Holanda
La alta velocidad se suma a la tradición ferroviaria
Una de las redes más densas y eficientes del tren convencional en Europa abrirá en 2008 su primer tramo de altas prestaciones.

 
Texto: Antonio Carballo
 

La red ferroviaria holandesa es una de las más tradicionales y tupidas del mundo. Este país de orografía plana, con una extensión parecida a la de Extremadura, ha encontrado en los caminos de hierro un medio de transporte a la medida de su idiosincrasia.

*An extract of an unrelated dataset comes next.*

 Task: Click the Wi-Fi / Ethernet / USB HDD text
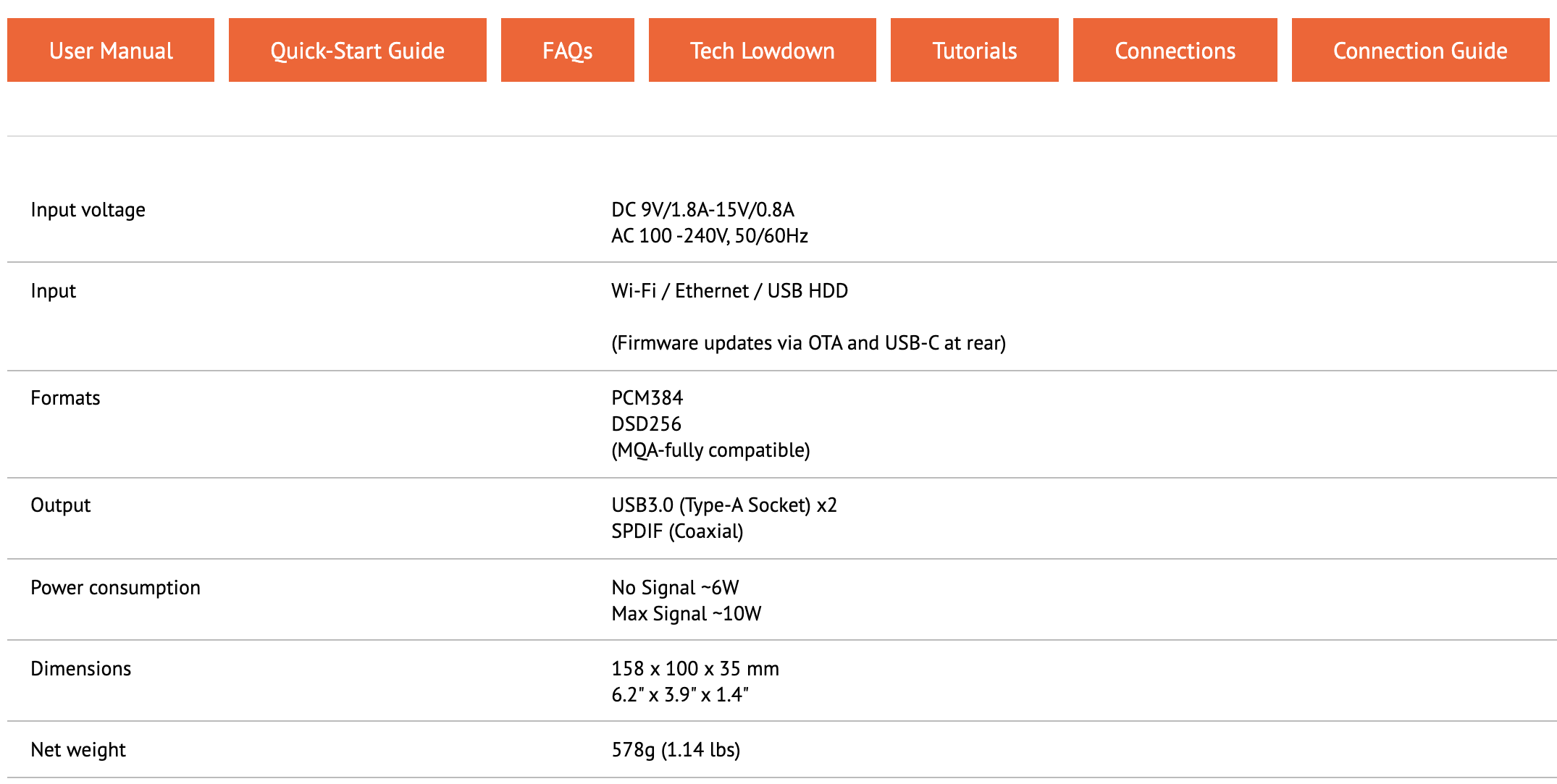pyautogui.click(x=730, y=291)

Con una red de 6.500 kilómetros y un entramado de circulaciones que implican a 5.300 trenes y a 315 estaciones, el ferrocarril en Holanda ha logrado mantener una participación superior al 20% en el mercado de movilidad de pasajeros. Un dato que contrasta con el 7% de cuota del tren en otros países de la Unión Europea.
Después de conocer esta valiosa tarjeta de presentación ferroviaria, cuesta creer que sólo a lo largo del presente ejercicio Holanda vaya a incorporarse al club de la alta velocidad mundial. Y lo hará con la puesta en servicio de una línea que tiene tan sólo 130 kilómetros adaptados a un registro máximo de 300 km/h. Se trata de la adaptación a las altas prestaciones del tramo holandés de la línea transfronteniza que, desde hace una década y con el nombre comercial de Thalys, enlaza París y Bruselas con las ciudades de Lieja y Amberes en Bélgica; La Haya, Róterdam y Ámsterdam en Holanda, y Aquisgrán y Colonia en Alemania. Con la inauguración del nuevo tramo, el tiempo de viaje entre Ámsterdam y Róterdam será de 35 minutos, frente a los 62 minutos actuales.

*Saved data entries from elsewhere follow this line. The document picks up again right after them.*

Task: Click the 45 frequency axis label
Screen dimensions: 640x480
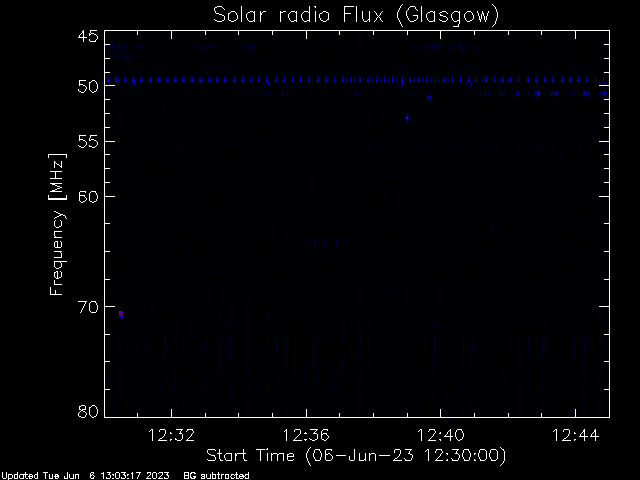Action: pyautogui.click(x=88, y=37)
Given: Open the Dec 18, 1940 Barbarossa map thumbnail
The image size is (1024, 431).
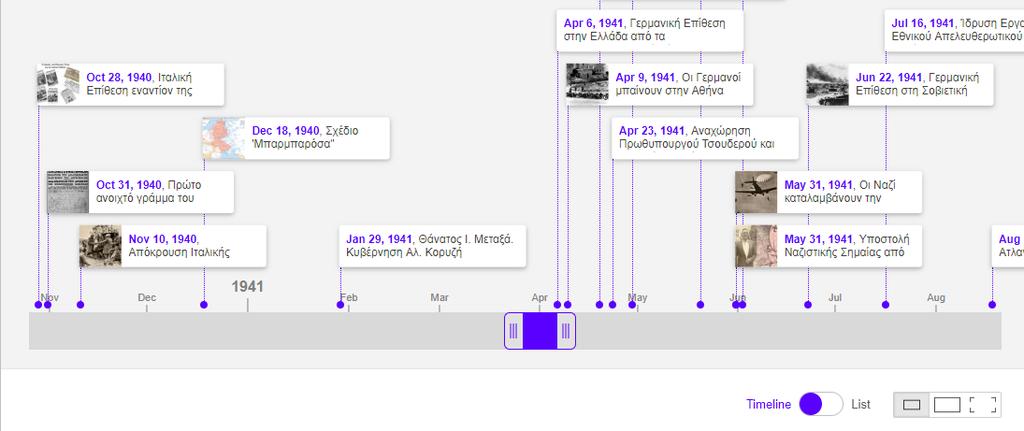Looking at the screenshot, I should coord(224,138).
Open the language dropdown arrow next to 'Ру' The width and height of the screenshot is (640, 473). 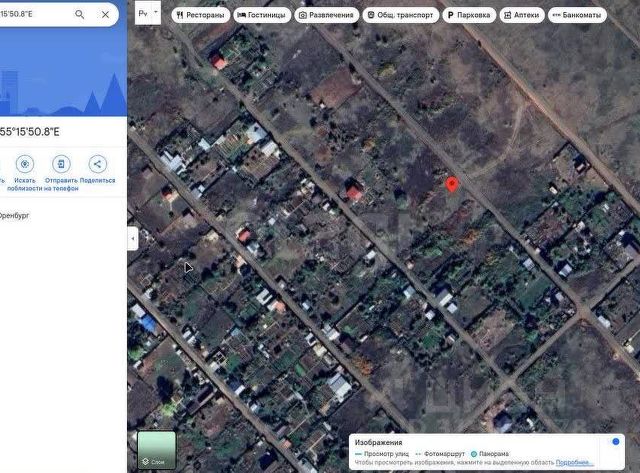pyautogui.click(x=156, y=13)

Sin embargo, el tren convencional en Holanda goza de buena salud porque ha estado apoyado en la preocupación constante de las autoridades del transporte que no permitieron que este sistema de movilidad tradicional, como ocurrió en otros países, se hundiera ante el empuje del automóvil y del avión. Los gobiernos de Ámsterdam han adoptado algunas medidas como el Rail 21 de 1989, diseñado para sentar las bases del desarrollo del tren con vistas al siglo XXI. La propuesta tenía como objetivo controlar el excesivo tráfico que soportaban las carreteras del país y suponía una apuesta por aumentar el protagonismo del ferrocarril a la vez que se implantaban medidas que restringían el uso de vehículos rodados, aumentando los impuestos sobre la gasolina e introduciendo peajes.